Calls for reform of minimum wage laws affecting care workers
The union and learning disability charity want so-called ‘sleep-in shifts’ – where staff have to stay overnight away from home – to be defined as working time and paid properly.
Last month, the Supreme Court ruled that the hours employees are asleep don’t have to be paid at minimum wage rates, only the time they are awake and looking after people.
Unison – the biggest union including in social care – and charity Mencap, which is one of the UK’s largest providers of social care services, were on opposing sides during the long-running case.
Mencap contested the case due to the huge back pay bill facing the care sector. But Unison backed the case because it believes care staff should be paid for all the hours they’re at work.
But in the letter to Johnson, both organisations stated they were “united in the same vision” of a “properly funded care sector”. They say: “paying staff decent wages is a major part of this” and “fair pay means care providers can retain the skilled workforce that’s essential for excellent care”.
Unison and Mencap are urging Johnson to ask the Low Pay Commission to investigate the issue of sleep-in pay and reassess the status of shifts so “the entirety of these” are treated as working time.
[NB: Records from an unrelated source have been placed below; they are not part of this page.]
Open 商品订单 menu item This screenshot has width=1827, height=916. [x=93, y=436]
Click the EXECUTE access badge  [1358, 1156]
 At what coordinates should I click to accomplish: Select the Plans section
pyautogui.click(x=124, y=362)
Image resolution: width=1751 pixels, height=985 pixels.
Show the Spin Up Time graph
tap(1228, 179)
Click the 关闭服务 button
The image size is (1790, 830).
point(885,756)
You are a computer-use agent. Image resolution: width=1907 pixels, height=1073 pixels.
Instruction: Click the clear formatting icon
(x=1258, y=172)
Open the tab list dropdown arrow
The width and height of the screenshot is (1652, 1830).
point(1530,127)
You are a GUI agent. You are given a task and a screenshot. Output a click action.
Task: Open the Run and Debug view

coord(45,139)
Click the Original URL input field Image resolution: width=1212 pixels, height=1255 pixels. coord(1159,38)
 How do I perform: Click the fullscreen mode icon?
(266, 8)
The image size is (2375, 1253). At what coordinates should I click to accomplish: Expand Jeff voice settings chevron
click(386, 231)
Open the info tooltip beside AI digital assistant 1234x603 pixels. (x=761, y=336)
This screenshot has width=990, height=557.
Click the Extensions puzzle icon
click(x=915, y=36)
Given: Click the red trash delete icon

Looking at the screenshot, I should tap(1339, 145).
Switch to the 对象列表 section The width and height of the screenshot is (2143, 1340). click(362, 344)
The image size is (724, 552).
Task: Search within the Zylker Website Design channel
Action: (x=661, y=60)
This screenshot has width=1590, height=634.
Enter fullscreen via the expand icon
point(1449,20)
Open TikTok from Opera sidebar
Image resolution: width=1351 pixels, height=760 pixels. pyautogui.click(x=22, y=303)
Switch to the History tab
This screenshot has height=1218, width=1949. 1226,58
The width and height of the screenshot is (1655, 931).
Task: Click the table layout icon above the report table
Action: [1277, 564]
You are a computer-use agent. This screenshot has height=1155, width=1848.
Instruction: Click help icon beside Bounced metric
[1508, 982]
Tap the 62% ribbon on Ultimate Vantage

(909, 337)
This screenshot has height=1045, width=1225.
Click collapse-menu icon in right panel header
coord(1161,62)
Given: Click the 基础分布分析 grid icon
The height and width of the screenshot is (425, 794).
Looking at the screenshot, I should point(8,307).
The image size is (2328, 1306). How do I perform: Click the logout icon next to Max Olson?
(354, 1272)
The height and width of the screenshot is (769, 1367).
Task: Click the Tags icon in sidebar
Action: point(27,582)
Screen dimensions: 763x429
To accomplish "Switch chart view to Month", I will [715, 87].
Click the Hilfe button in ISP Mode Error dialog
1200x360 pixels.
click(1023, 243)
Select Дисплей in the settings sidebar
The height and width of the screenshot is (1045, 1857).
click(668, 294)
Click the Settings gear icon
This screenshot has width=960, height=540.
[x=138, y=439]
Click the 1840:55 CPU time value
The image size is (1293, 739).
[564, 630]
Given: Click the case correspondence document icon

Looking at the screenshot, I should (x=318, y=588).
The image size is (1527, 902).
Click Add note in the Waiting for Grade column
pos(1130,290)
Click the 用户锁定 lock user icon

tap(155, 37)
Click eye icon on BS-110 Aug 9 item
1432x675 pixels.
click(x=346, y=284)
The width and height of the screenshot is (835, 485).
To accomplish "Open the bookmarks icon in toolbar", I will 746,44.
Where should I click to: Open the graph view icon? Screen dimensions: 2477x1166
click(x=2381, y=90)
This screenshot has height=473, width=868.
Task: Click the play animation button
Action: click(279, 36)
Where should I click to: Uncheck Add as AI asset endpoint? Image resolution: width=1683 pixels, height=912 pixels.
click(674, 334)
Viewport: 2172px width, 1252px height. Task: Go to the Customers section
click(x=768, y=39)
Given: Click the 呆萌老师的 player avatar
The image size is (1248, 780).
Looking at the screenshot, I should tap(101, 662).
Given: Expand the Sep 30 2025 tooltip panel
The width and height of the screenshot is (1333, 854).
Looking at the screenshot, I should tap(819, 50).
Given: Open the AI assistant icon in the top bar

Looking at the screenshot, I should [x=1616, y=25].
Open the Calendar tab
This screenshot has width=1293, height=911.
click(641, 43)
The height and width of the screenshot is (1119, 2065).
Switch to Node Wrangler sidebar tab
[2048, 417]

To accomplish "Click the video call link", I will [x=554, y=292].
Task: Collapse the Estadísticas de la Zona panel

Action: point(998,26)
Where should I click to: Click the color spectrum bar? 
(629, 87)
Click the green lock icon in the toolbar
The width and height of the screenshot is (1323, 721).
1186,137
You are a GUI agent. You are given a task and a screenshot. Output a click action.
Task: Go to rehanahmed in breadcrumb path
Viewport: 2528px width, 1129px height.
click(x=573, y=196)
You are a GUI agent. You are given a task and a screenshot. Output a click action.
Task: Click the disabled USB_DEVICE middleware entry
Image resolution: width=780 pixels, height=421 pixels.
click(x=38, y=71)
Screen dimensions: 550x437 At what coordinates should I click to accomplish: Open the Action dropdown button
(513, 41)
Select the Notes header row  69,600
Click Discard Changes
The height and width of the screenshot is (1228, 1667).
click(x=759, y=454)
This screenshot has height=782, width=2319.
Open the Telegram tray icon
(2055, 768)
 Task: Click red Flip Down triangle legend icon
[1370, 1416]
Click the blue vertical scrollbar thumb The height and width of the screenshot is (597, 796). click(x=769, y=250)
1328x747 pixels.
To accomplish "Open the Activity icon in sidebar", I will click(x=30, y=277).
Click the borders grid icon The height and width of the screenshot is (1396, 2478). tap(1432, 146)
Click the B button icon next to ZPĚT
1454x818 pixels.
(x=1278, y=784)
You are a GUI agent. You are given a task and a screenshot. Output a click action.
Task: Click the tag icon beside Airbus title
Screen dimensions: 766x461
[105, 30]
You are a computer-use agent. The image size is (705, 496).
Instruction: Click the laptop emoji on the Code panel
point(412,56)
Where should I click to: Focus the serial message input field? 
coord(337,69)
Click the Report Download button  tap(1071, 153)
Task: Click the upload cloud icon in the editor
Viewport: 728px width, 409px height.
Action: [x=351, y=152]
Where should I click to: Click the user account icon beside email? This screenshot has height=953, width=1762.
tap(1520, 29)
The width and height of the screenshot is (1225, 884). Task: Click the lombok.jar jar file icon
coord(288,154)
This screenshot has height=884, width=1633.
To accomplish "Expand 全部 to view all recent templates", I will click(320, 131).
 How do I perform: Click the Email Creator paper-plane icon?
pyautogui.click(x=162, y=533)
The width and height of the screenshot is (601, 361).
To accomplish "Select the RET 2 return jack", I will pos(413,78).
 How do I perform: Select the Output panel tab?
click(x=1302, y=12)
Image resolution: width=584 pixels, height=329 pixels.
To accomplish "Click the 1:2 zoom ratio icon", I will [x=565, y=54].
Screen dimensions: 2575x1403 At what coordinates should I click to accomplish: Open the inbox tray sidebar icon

Both say the Supreme Court judgment was a “huge blow to care workers” and warn it could be seen by some providers and council care commissioners as “an opportunity to cut costs including wages”. They predict the result could be “even fewer recruits joining a sector already suffering from thousands of vacancies”.
Care workers are already among the lowest paid in the country and some earn less per hour than the average retail assistant. Sleep-in workers are expected to respond to the people they support at any time and at a moment’s notice during the night.
Christina McAnea, Unison general secretary, said: “The crisis in social care is a betrayal of the most vulnerable in society. The whole sector has been broken for years and the government has ignored this. Proper wages for every hour staff work are a key part of much-needed reform.
“The fact Unison and Mencap are united on this issue shows the strength of feeling across the care sector that enough is enough. Ministers must take heed and act now.”
Edel Harris, Mencap chief executive, said: “Care workers are among the lowest paid in society, yet they do vital, highly-skilled work supporting our loved ones. They deserve better pay. Boris Johnson promised to fix social care – paying fairly for overnight support is the first step.”